##### Extracted records #####

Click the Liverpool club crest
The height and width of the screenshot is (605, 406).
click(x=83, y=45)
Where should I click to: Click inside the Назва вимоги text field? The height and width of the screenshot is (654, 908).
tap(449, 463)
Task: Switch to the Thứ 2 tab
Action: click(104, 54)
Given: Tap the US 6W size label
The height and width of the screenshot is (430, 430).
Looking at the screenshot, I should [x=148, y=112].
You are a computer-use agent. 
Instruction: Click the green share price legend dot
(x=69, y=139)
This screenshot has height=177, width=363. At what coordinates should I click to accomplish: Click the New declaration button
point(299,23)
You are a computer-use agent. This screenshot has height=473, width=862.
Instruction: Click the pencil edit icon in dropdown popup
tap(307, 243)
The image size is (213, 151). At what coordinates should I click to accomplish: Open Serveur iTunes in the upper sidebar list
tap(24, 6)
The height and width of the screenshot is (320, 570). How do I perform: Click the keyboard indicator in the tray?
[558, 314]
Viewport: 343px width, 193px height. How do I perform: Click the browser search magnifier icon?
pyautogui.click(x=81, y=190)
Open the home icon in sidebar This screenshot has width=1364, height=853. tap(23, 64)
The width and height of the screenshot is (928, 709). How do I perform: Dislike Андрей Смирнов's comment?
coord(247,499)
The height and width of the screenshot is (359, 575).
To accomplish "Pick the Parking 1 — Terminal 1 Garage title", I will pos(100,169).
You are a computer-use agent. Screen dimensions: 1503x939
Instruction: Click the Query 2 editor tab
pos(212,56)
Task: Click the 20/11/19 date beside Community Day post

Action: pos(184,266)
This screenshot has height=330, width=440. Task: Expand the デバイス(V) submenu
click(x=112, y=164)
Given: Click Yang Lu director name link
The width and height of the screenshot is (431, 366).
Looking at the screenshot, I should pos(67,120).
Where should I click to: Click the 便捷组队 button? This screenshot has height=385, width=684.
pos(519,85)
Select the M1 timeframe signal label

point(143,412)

#####

About this exercise: The lines needed are those in the data above that hold the string "computer"; copy each of them.

Result of the exercise:
You are a computer-use agent. 
You are a computer-use agent. This screenshot has height=473, width=862.
You are a computer-use agent. Screen dimensions: 1503x939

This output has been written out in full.